EXERCISE AIM:
From the data underneath, reproduce exactly the stretch that begins at the line with "[Instagram] (2140, 761)" and ends after the line with "Fafaragó (91, 536)".

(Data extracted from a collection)
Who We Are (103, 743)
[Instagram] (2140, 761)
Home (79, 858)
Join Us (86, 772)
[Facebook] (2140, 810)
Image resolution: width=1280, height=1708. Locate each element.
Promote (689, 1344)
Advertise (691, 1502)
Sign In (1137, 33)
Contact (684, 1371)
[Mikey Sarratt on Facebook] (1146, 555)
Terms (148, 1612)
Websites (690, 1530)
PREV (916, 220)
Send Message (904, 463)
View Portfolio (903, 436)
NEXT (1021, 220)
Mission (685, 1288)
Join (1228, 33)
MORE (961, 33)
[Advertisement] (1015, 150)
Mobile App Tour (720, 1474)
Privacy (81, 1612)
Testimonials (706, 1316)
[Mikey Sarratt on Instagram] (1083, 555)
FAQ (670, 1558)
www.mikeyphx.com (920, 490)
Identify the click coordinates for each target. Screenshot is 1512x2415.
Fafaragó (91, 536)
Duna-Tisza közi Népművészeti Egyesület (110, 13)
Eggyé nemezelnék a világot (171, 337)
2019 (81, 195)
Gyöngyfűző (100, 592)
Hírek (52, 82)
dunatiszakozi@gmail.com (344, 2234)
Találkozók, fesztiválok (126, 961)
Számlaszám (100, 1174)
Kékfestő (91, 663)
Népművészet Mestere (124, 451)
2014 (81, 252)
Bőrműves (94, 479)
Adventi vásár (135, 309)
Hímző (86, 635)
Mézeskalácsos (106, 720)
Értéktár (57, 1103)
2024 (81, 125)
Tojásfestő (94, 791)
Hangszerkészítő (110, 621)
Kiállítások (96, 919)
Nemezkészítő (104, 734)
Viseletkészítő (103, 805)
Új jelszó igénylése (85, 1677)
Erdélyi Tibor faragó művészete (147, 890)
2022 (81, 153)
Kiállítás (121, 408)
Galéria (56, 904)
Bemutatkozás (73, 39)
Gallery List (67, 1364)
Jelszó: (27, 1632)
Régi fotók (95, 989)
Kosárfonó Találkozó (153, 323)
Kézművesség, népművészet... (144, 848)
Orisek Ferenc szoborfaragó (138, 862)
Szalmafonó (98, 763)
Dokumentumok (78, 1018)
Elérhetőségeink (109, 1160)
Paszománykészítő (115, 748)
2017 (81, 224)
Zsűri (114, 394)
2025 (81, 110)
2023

SOLUTION BELOW:
[Instagram] (2140, 761)
Home (79, 858)
Join Us (86, 772)
[Facebook] (2140, 810)
Image resolution: width=1280, height=1708. Locate each element.
Promote (689, 1344)
Advertise (691, 1502)
Sign In (1137, 33)
Contact (684, 1371)
[Mikey Sarratt on Facebook] (1146, 555)
Terms (148, 1612)
Websites (690, 1530)
PREV (916, 220)
Send Message (904, 463)
View Portfolio (903, 436)
NEXT (1021, 220)
Mission (685, 1288)
Join (1228, 33)
MORE (961, 33)
[Advertisement] (1015, 150)
Mobile App Tour (720, 1474)
Privacy (81, 1612)
Testimonials (706, 1316)
[Mikey Sarratt on Instagram] (1083, 555)
FAQ (670, 1558)
www.mikeyphx.com (920, 490)
Identify the click coordinates for each target. Screenshot is 1512x2415.
Fafaragó (91, 536)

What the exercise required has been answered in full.